Speakers include Jim Meyering on “The perils of relying on output streams in C”, Stefano Zacchiroli (Debian Project Leader) on “Distributions, upstreams and downstreams” and Jim Blandy (Mozilla) on “Extensibility in Firefox” among others.

The meeting is hosted by IRILL, the Initiative de Recherche et Innovation sur le Logiciel Libre at the INRIA building near the Place d’Italie. Looks like a great location:

avenue_italie_23_small.jpg

Some pre-release checks for GNU packages

April 4th, 2011

Here’s a list of pre-release checks I’ve found useful over the years. Most of them should apply to any package, but they’ve been used for a C library (“libfoo” in the examples below, with exported header files foo/*.h and source files src/*.c).
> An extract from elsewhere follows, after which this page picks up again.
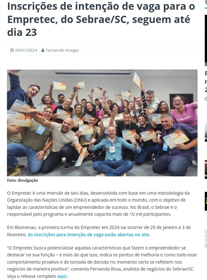Open the 09/01/2024 date link
The height and width of the screenshot is (280, 207).
[x=26, y=50]
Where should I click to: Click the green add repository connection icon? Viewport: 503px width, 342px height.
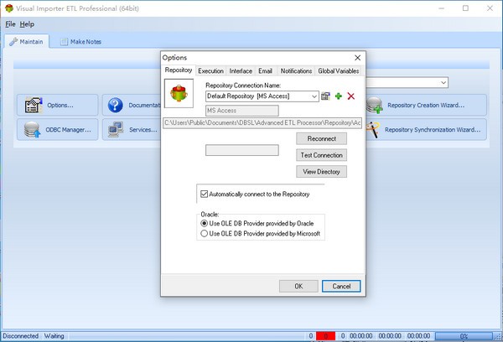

  • Make sure all internal functions are static, and all exported functions & variables prefixed with foo_ or FOO_. Here’s a command for checking this:
    nm -A -g -P *.a  | perl -a -n -e 'print if $F[1] !~ /foo_/ && $F[2] ne "U"'
  • Make sure config.h is used consistently – it should be present in source files, but not in any exported headers.
    grep config.h foo/*.h    --- shouldn't match anything
    grep -L config.h src/*.c   --- gives files not using config.h
  • Make a master header file of all exported headers and try compiling it to test for conflicts between different header files.
    cat foo/*.h > tmp.c
    gcc tmp.c
  • Check that the library passes “make check” with various options. Some good ones are:
    -O3
    -mfpmath=sse -msse2
    -funsigned-char (to simulate Power/ARM)
    -std=c89 -ansi -pedantic (now that GCC uses c99 by default instead of c89)
  • Test with valgrind. You can run all the tests under valgrind with the TESTS_ENVIRONMENT variable
     $ TESTS_ENVIRONMENT="valgrind --tool=memcheck" make check

    This only works if configure was run with –disable-shared, because otherwise the shared library libtool shell-scripts themselves are run under valgrind.

    Regarding memory leaks, the GNU coding standards say “Memory leak detectors such as valgrind can be useful, but don’t complicate a program merely to avoid their false alarms. For example, if memory is used until just before a process exits, don’t free it simply to silence a leak detector.”

    For libraries I’ve found it’s very helpful (actually, essential) to have a test suite that is leak-free. Then if any test program exits with memory still allocated it indicates a problem. This is how I have caught any memory leaks during development.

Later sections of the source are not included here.